Completions-Specific

  • stream_options.include_usage — final chunk with usage before [DONE]
  • completion_tokens_details.reasoning_tokens — thinking token count
  • prompt_tokens_details.cached_tokens — cache read tokens
  • temperature, top_p, max_tokens, max_completion_tokens, frequency_penalty, presence_penalty
  • reasoning_effort
  • stop — string or array, forwarded as generationConfig.stopSequences
  • response_format: {type: "json_object"} — injects responseMimeType
  • response_format: {type: "json_schema", json_schema: {...}} — injects responseMimeType + responseSchema via MITM
  • n (multiple choices) — fires N parallel cascades, collects into choices[] (sync only, capped at 5)
  • conversation — session ID for multi-turn cascade reuse (custom extension)
  • reasoning_content — thinking text in assistant message
  • system_fingerprintfp_<version> in sync + all streaming chunks
  • service_tier"default" in sync + all streaming chunks
  • logprobs: null — in every choice (sync + streaming)
  • metadata — accepted in request, ignored
  • finish_reason — correctly maps Google's MAX_TOKENS"length", SAFETY"content_filter", etc.
  • Full messages[] history — all user, assistant, system, tool messages forwarded

Responses-Specific

  • Full streaming event set (all response.* events including reasoning summary)
  • temperature, top_p, max_output_tokens
  • reasoning_effort — echoed from client request
  • thinking_signature for multi-turn thinking chains
  • instructions, metadata, user — echoed in response
  • Usage with MITM-intercepted real tokens
  • max_tool_calls — limits tool calls returned per response
  • conversation — session reuse
  • previous_response_id, store, parallel_tool_calls, truncation, text.format, tool_choice — echoed
  • tools — echoed from client request (was previously always [])
  • text.format{format: {type: "json_schema", ...}} injects responseMimeType + responseSchema via MITM, echoed in response

Gemini-Specific

  • Native tool format (no conversion needed)
  • usageMetadata in sync and streaming responses
  • temperature, topP, topK, maxOutputTokens, stopSequences
  • thinkingLevel
  • Session/conversation reuse
  • Array/multipart input — strings, string arrays, {text: "..."} object arrays

Fixed Bugs

# Bug Fix
B1 Messages history dropped extract_chat_input now calls build_conversation_with_tools with ALL messages — full multi-turn via messages[] works.
B2 finish_reason never "length" google_to_openai_finish_reason() helper maps MAX_TOKENS"length", SAFETY/RECITATION/etc→"content_filter". Applied to all paths.
B3 reasoning always null build_response_object now echoes client's reasoning_effort from RequestParams.
B4 tool_choice always "auto" Changed from &'static str to serde_json::Value. Echoes whatever the client sent.
B5 tools always [] Echoes the client's tools array in the response.
B7 temperature/top_p wrong Already defaults to 1.0 via unwrap_or(1.0). Was a false positive — no fix needed.

Acceptable / Won't Fix

# Bug Status
B6 Usage::estimate fake tokens as fallback Only triggers on timeout/error paths. Heuristic len/4 is reasonable for timeouts where output tokens = 0.

TODO — New Features

Trivial (all done )

All trivial response shape fixes have been implemented.

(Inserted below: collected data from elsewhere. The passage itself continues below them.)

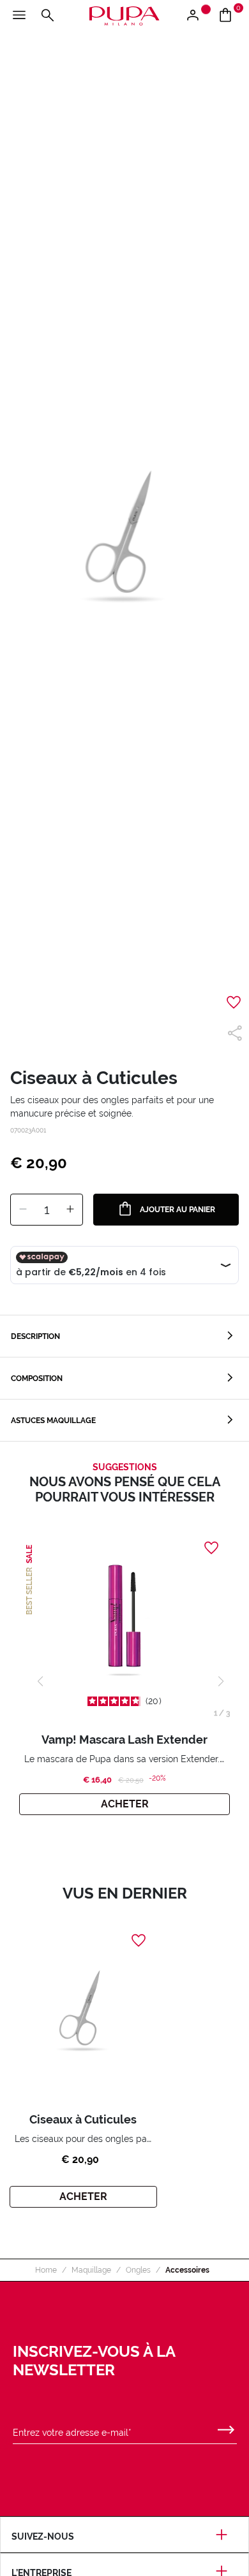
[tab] (124, 1336)
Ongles (138, 2270)
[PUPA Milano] (124, 15)
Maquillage (91, 2270)
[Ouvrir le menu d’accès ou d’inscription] (197, 16)
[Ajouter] (70, 1209)
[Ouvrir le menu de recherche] (47, 16)
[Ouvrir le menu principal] (19, 16)
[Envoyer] (226, 2427)
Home (46, 2270)
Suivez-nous (42, 2536)
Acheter (125, 1804)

Medium (schema injection via MITM) — all done

All structured output features have been implemented.

Hard (new features)

# Gap API Notes
7 parallel_tool_calls Both Accept param, echo in response. Can't enforce server-side.

Stretch (research needed)

# Gap API Notes
12 Audio input Both Audio modalities not yet supported. Vision/images work via MITM.

Won't Implement

# Gap Reason
9 prediction (Predicted Output) Inference-level speculative decoding optimization. No Gemini equivalent.
10 logprobs / top_logprobs Gemini never exposes token-level log probabilities.